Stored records

- - -

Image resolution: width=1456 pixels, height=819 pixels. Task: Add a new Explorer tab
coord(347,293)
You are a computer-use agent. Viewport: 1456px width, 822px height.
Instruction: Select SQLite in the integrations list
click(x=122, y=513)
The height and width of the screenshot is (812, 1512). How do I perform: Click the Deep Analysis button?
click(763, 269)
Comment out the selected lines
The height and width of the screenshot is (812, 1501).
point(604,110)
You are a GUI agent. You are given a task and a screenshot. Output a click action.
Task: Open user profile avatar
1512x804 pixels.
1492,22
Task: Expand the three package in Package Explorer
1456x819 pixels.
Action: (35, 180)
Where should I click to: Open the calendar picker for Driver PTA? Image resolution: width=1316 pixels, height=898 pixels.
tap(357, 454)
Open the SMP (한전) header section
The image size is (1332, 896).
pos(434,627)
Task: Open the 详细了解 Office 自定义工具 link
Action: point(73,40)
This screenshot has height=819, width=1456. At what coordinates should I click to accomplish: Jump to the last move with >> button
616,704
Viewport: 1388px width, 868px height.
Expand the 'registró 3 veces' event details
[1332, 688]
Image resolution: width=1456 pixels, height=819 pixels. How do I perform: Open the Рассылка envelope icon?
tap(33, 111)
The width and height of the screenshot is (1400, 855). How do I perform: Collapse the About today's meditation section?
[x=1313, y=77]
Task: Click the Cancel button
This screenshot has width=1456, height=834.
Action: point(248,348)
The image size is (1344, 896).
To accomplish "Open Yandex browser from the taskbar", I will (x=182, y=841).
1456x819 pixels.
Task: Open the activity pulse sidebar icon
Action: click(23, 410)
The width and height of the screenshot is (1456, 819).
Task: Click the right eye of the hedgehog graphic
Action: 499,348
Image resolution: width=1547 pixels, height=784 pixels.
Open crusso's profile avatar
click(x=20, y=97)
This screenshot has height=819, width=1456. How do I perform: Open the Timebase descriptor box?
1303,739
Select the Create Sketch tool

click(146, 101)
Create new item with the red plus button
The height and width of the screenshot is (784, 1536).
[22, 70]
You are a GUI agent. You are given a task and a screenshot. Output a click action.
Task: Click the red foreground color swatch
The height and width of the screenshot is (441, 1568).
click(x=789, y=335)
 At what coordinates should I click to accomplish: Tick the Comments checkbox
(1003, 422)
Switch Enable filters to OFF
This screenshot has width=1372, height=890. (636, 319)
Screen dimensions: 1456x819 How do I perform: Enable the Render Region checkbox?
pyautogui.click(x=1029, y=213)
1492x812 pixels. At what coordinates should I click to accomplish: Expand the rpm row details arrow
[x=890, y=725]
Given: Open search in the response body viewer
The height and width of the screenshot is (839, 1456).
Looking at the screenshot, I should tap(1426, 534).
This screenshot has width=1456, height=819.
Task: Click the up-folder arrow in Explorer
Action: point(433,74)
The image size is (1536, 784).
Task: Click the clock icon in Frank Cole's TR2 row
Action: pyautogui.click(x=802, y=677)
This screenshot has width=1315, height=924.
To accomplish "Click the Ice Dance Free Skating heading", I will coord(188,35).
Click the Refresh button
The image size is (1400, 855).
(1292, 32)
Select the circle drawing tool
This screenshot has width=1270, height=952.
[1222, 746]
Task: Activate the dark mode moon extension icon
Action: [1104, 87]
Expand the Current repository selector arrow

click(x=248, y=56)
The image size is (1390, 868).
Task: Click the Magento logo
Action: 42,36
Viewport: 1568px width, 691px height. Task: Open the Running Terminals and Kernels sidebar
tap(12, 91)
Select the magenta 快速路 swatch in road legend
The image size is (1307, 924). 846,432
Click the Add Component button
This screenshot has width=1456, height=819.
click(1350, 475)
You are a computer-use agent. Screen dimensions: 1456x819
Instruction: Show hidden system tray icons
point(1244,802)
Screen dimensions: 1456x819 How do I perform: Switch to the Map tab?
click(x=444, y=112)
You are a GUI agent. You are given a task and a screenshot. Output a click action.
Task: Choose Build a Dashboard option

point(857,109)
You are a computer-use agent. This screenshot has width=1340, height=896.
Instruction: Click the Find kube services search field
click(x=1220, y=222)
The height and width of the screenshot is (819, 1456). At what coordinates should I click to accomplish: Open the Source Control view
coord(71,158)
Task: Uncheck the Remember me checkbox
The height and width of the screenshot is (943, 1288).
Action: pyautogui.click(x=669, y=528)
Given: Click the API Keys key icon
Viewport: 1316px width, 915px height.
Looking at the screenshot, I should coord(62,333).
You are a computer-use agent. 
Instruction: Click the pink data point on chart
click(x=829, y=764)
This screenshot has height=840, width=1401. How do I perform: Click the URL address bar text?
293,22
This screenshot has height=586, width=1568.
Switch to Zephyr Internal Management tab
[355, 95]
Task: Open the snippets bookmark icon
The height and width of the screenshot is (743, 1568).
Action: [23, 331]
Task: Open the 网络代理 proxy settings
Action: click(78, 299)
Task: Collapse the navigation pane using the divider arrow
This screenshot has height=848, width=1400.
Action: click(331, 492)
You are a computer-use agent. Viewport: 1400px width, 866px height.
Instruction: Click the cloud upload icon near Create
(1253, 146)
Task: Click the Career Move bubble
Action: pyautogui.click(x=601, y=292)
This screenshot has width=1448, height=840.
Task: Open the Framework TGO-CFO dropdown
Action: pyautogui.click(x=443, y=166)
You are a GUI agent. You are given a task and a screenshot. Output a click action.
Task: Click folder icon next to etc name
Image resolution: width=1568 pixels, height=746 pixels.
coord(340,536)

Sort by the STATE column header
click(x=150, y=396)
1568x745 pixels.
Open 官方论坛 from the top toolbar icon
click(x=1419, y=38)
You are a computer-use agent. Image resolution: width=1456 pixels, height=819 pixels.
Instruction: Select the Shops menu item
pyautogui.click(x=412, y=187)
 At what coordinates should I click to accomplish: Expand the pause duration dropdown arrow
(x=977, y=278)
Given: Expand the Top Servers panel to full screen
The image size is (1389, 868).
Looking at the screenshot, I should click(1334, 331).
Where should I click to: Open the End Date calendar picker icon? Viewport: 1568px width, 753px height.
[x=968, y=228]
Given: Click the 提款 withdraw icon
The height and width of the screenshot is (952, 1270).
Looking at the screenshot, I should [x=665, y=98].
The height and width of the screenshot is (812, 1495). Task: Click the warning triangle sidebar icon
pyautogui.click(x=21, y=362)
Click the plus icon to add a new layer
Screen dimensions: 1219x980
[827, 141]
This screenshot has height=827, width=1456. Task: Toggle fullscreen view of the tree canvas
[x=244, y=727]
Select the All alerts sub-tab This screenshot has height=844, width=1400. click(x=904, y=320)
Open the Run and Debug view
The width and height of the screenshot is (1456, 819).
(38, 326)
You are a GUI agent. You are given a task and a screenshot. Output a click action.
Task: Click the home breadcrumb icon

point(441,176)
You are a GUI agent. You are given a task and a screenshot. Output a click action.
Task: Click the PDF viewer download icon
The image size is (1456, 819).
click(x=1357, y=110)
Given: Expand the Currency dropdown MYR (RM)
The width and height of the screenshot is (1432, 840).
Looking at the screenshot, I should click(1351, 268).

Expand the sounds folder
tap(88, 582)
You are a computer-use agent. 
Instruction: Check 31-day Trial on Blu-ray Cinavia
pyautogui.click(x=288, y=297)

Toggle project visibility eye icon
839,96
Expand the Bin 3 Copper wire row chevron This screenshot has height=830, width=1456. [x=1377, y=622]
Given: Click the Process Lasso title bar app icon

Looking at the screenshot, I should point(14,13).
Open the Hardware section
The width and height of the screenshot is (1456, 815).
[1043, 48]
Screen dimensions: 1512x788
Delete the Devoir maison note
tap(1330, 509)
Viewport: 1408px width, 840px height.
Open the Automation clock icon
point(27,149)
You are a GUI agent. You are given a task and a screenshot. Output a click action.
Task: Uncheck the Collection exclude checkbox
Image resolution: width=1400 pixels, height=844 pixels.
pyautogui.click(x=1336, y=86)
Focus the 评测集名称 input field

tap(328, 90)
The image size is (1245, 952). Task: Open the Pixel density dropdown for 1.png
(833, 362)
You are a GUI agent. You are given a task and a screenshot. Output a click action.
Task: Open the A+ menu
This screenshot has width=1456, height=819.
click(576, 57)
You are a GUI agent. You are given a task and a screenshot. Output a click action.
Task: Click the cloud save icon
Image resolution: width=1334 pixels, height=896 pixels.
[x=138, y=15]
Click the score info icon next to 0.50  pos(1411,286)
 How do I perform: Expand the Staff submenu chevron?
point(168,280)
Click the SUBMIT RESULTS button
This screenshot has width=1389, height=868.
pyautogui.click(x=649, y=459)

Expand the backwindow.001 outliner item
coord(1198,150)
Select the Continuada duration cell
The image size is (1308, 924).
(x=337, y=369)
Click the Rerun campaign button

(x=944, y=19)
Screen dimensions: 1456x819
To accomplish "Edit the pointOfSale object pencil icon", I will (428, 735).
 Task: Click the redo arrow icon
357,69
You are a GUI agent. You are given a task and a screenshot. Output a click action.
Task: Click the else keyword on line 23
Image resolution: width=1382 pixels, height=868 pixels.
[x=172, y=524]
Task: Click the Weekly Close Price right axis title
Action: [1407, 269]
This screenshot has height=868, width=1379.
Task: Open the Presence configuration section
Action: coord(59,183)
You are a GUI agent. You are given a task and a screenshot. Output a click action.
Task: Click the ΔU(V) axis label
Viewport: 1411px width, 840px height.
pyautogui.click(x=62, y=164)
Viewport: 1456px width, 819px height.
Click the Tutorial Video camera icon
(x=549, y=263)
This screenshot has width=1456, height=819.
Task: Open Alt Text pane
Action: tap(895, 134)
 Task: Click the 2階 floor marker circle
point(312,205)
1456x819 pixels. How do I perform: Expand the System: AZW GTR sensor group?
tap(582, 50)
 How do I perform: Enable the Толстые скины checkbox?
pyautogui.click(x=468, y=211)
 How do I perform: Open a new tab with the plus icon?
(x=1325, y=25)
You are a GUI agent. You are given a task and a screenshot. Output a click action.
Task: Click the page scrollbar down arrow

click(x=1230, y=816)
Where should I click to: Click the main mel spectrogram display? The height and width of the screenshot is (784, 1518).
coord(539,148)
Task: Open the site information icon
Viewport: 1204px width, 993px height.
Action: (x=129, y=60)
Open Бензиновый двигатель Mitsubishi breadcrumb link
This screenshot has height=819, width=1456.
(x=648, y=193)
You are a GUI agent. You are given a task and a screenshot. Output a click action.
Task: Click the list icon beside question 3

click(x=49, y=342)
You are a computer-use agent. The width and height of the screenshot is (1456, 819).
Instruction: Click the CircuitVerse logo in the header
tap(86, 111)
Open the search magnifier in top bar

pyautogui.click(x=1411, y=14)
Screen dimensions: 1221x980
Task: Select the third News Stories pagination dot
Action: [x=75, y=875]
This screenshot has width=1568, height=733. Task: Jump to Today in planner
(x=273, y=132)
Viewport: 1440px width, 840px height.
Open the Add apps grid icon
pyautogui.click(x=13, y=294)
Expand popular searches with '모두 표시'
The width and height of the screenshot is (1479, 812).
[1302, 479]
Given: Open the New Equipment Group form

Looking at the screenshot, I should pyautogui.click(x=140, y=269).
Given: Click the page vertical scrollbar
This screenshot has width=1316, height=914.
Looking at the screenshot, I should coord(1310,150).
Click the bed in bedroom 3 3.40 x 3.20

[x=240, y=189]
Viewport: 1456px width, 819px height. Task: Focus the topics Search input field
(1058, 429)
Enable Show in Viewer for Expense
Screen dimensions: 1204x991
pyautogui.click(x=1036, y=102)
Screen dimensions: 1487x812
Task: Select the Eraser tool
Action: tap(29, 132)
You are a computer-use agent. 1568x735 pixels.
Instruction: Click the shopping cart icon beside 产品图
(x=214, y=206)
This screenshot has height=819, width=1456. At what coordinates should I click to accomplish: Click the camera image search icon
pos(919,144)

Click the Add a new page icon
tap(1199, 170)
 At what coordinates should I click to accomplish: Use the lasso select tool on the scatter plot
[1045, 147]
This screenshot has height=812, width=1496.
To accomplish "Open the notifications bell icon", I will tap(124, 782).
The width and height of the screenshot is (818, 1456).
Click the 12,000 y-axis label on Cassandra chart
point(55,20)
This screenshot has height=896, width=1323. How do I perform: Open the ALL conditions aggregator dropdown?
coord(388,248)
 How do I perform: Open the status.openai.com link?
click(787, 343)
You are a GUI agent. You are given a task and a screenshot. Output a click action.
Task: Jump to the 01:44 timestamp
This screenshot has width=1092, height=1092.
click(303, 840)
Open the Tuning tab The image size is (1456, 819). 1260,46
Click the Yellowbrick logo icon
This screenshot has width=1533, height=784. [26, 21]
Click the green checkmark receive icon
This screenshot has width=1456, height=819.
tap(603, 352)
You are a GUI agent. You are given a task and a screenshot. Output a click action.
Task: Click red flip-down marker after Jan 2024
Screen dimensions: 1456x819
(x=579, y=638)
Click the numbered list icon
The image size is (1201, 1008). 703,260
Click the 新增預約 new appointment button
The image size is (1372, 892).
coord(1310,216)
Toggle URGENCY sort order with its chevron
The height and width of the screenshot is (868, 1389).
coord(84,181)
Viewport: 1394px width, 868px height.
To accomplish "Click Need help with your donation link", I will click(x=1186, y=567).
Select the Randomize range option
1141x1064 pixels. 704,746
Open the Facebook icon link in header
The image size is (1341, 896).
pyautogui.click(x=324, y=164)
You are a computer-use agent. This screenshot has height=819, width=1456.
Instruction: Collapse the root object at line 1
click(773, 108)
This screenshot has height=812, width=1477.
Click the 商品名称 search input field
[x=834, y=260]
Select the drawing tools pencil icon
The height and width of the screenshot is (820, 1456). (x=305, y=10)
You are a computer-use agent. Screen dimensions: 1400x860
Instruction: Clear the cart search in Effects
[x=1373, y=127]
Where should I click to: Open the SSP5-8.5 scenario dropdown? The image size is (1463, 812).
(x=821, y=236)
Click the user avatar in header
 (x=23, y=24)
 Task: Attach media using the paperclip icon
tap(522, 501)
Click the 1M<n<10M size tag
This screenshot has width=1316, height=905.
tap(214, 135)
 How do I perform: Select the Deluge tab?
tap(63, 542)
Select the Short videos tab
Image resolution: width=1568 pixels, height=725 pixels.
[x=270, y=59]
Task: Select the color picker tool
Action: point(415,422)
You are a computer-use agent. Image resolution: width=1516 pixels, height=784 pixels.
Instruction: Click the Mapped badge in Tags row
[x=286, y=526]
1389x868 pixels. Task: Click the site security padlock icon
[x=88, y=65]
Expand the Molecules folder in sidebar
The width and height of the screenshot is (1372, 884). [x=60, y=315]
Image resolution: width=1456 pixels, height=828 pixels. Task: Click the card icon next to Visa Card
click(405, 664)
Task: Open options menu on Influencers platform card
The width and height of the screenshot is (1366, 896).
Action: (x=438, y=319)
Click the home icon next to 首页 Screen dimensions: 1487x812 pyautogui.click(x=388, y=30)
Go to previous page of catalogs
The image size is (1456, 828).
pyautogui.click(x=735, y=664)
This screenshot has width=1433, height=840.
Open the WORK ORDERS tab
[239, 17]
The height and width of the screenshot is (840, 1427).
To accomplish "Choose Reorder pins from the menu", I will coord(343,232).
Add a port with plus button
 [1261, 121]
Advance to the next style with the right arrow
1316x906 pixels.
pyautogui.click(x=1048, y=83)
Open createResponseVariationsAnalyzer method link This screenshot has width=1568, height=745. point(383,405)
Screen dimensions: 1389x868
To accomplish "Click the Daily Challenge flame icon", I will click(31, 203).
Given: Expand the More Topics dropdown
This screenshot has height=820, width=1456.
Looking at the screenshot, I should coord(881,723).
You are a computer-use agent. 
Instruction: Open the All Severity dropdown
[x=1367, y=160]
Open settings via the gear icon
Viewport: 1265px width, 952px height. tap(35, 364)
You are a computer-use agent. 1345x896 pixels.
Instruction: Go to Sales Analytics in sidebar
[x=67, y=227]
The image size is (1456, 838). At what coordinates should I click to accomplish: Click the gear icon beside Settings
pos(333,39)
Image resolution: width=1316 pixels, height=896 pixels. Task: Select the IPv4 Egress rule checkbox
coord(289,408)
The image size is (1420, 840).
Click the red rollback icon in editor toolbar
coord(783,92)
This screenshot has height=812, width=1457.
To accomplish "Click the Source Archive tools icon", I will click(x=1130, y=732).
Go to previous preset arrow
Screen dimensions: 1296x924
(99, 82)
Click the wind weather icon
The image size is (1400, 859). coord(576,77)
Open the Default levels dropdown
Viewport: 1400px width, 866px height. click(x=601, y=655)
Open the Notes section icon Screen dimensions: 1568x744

- - -

• **AIM OF THE TASK**
Copy each line of the records above that carries the word "Uncheck".

• **SOLUTION TO THIS TASK**
Task: Uncheck the Remember me checkbox
Task: Uncheck the Collection exclude checkbox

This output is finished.